2 commenti per “Paese dell'UCK (Un avvertimento dal Kosovo)"

  1. Giovanni XYZ
    Febbraio 24, 2016 a 09: 34

    Non mi sono mai piaciute le critiche al nazionalismo serbo: rappresentava la resistenza contro la guerra psicologica basata sull’identità, e quindi avrebbe dovuto essere visto come solidale dall’Occidente, se la retorica sul sostegno di culture e nazionalità diverse avesse mai significato qualcosa.

    Il più grande fallimento dell’intervento in Kosovo è stato il fatto di aver convinto la gente che l’intervento fosse un successo. Ha solo indotto la gente a pensare che fosse un successo perché la Serbia era già amica degli Stati Uniti da prima. Nei paesi in cui ciò non era altrettanto vero, si può osservare l’intero effetto del disastro dell’intervento.

  2. Contro la guerra7
    Febbraio 22, 2016 a 12: 51

    Testimonianze oculari dal valore inestimabile. Grazie per averlo registrato e pubblicato.
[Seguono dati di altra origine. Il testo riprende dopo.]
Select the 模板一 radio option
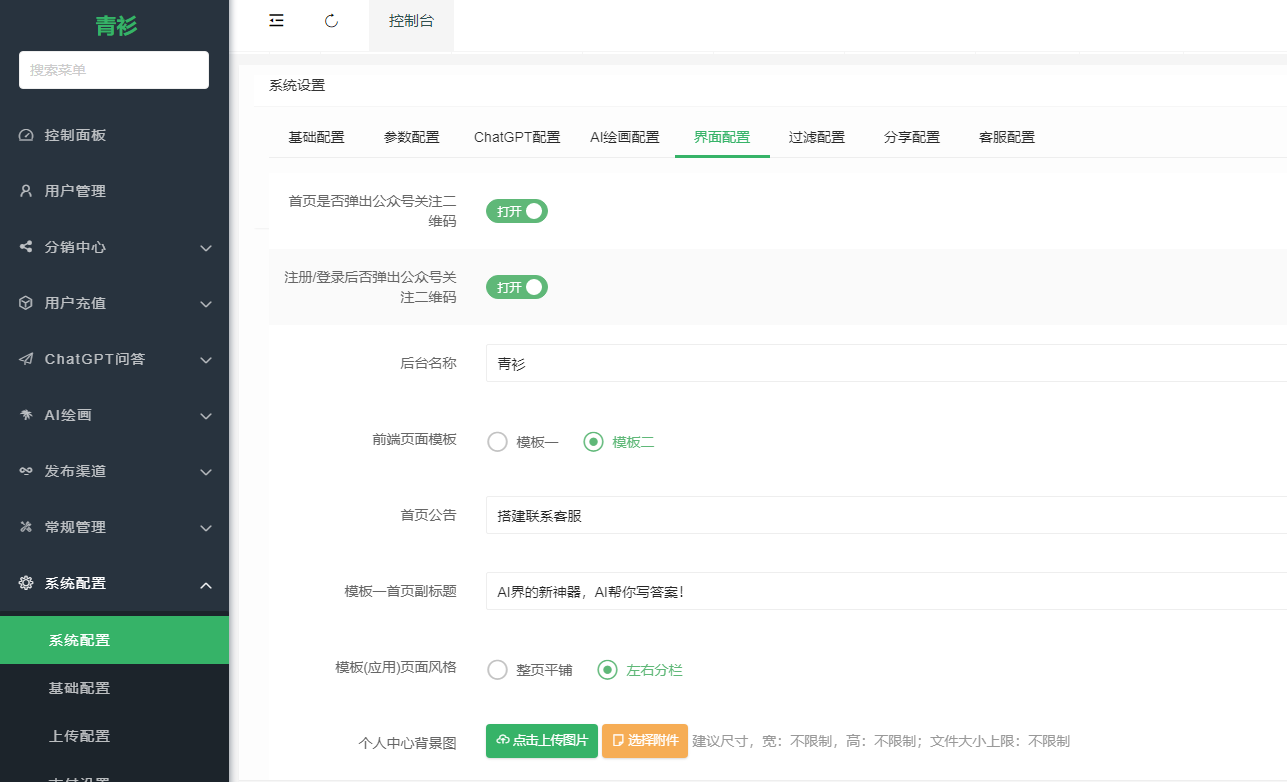 pos(497,442)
    È chiarissimo: il Kosovo si trova in condizioni peggiori per le minoranze dopo la presa del potere dell'UCK rispetto a prima. Come ha citato un alto diplomatico occidentale sul Times (Londra) [13 febbraio 2000]: “non si può parlare serbo a Pristina senza farsi tagliare la gola”, anche se lì c'è ancora un'enorme base militare americana (Camp Bondsteel). Si tratta di un intervento “riuscito”?